"Goodness gracious!" cried the voice quite querulously, "what human being ever wanted to watch a moonrise alone?"

Joan chuckled, and sat down to the first conversation she had enjoyed since her last one with Stefan Nikolai—one of the few real conversations, she thought afterwards, in her life.

Yet it was difficult to remember the many things they talked about. Smoke, for one. He pointed out the dim loveliness of the city below, towers and battlements and the airy span of a bridge against the gray-gold sky.

"'Many-storied Camelot town,'" he said, musing. "Without the shrouding smoke, what would it be? Factory chimneys, iron smoke-stacks, a filtration plant—Ugliness, ugliness! Yet there are people in that town who want to rid themselves of those billowing mists of rose and violet and silver."

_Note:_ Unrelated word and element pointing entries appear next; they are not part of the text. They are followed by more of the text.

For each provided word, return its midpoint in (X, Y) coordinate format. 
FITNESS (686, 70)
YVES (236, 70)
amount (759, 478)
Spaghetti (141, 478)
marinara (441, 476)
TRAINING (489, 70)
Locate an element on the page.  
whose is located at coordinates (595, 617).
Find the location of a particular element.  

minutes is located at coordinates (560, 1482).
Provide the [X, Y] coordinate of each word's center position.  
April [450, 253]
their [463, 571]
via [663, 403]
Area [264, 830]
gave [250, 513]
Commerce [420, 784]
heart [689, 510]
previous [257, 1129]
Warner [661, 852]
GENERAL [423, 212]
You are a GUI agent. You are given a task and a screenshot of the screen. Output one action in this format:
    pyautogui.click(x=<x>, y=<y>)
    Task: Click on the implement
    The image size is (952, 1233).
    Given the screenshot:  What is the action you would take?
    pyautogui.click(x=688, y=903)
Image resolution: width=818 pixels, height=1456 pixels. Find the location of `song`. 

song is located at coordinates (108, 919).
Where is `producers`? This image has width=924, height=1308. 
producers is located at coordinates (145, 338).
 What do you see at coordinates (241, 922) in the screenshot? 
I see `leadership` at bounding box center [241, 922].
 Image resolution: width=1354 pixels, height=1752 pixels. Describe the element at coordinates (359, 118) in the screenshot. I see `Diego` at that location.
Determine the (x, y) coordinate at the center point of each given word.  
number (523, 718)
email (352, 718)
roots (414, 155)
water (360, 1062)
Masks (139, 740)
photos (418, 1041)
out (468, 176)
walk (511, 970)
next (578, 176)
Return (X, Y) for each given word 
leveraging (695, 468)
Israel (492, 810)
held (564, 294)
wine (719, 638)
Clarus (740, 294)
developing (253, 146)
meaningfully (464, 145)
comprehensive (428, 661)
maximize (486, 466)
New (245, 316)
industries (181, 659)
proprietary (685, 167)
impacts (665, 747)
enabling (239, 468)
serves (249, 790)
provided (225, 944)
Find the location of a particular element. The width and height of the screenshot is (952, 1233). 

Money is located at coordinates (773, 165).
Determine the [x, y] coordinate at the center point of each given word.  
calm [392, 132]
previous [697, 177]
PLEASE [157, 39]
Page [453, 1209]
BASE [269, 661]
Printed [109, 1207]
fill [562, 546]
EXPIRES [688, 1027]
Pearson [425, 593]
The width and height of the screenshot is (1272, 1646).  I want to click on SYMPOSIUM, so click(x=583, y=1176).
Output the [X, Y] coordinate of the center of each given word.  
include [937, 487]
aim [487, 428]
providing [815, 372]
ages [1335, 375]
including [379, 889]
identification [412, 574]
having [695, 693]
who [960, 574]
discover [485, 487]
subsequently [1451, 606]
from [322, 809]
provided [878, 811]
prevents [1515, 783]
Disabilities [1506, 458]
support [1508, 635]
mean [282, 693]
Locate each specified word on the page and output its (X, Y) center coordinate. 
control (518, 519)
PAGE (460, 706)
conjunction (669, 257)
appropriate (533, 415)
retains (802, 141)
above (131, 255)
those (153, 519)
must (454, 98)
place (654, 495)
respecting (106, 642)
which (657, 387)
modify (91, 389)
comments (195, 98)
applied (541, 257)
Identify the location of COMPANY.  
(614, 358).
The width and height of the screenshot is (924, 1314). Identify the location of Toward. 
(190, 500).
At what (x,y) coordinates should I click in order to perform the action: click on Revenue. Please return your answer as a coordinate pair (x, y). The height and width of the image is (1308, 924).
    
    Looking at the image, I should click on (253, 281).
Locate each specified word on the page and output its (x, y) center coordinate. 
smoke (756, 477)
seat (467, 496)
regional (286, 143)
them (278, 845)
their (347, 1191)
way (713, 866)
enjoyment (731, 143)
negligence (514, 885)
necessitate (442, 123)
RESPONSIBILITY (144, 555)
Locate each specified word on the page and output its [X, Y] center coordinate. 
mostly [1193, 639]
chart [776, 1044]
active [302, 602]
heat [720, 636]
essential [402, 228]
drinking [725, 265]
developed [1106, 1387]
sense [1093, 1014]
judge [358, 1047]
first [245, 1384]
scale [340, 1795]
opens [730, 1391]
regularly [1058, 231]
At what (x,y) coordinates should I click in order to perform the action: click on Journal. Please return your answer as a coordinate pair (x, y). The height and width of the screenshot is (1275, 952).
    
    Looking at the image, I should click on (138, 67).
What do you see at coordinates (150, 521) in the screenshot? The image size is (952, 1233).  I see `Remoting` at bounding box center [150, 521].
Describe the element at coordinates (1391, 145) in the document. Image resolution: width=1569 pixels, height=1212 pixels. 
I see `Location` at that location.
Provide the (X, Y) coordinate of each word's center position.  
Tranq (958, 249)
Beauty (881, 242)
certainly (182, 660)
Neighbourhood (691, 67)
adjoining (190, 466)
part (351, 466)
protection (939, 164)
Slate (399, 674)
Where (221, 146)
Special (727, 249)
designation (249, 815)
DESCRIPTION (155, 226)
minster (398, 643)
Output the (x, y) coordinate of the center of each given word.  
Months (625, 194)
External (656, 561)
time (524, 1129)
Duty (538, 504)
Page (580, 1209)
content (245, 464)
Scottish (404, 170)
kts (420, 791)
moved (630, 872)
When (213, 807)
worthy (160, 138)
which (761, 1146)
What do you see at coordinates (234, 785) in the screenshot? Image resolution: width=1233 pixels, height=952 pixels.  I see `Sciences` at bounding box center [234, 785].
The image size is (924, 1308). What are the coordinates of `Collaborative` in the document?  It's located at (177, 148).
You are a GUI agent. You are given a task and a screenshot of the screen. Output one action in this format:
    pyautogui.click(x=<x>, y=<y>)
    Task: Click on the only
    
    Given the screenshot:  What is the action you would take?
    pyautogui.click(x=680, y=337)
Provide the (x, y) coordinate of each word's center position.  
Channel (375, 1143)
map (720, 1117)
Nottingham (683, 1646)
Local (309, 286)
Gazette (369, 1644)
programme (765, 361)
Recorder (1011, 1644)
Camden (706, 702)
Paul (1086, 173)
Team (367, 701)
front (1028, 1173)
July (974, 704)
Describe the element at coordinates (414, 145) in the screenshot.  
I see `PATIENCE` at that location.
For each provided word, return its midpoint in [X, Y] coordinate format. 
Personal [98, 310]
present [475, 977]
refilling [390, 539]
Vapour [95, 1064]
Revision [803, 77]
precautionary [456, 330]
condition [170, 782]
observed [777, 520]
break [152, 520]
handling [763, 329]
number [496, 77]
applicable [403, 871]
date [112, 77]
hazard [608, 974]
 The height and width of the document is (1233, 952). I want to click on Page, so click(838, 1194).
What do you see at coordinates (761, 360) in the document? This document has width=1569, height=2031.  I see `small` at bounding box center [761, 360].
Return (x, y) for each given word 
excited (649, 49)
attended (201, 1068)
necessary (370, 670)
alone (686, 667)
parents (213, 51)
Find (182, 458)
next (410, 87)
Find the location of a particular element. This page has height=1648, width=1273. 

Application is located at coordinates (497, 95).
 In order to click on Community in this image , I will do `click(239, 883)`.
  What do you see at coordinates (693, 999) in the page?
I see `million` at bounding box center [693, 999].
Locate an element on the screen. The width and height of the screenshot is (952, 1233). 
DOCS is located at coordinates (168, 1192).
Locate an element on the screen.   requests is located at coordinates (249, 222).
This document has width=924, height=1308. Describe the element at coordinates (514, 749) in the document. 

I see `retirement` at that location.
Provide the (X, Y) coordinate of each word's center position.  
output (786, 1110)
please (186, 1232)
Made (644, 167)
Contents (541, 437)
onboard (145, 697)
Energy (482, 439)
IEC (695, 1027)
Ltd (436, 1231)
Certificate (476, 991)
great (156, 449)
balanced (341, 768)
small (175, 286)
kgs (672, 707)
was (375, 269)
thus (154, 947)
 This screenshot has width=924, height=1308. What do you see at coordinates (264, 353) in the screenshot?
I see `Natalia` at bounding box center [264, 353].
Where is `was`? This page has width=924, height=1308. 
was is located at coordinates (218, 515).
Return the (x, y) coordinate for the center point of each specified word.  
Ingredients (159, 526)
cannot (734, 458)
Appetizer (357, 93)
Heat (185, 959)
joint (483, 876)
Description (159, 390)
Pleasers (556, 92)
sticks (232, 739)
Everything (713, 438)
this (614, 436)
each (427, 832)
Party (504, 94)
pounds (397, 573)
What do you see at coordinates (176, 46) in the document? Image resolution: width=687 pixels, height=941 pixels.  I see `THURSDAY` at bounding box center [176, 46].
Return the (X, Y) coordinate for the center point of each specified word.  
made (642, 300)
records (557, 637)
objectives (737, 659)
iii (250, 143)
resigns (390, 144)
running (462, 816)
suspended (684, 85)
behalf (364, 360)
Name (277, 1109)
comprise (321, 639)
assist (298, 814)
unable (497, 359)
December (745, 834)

"I suppose," said Joan, "the beauty of smoke depends upon whether you're down in it, getting smuts on your nose, or looking on from a hilltop."

"A question of perspective, you think? Hmnn—yes. Well, then" he said reasonably, "by all means get your perspective. Stick to the hilltop—especially at sunset."

"We haven't all got wings to reach a hilltop with, you see. Nor yet automobiles."

"I haven't, myself," he said. "I use trolley-cars.... Did it ever occur to you what a marvel the trolley-car is? For a nickel—or at most a dime—all Nature is yours to command; beechwoods in their autumn field of the cloth of gold; little whispering streams breaking their winter silence, fireflies dancing—to the tune of the 'Merry Widow' waltz," (as that melody of the moment made itself audible from the house beyond). "What a twilight! Fireflies, an afterglow, and the moonrise set to music, all at once," he said under his breath. "And some one to share them with!"

Joan was silent, flattered by the knowledge that this whimsical gentleman was letting her into his thoughts.

"The beauty of such a moment is that one never loses it," he mused. "One puts it away as people press flowers in books, to be looked at when—when pleasant things need remembering. I thank God for a mind well stocked with beautiful occasions!"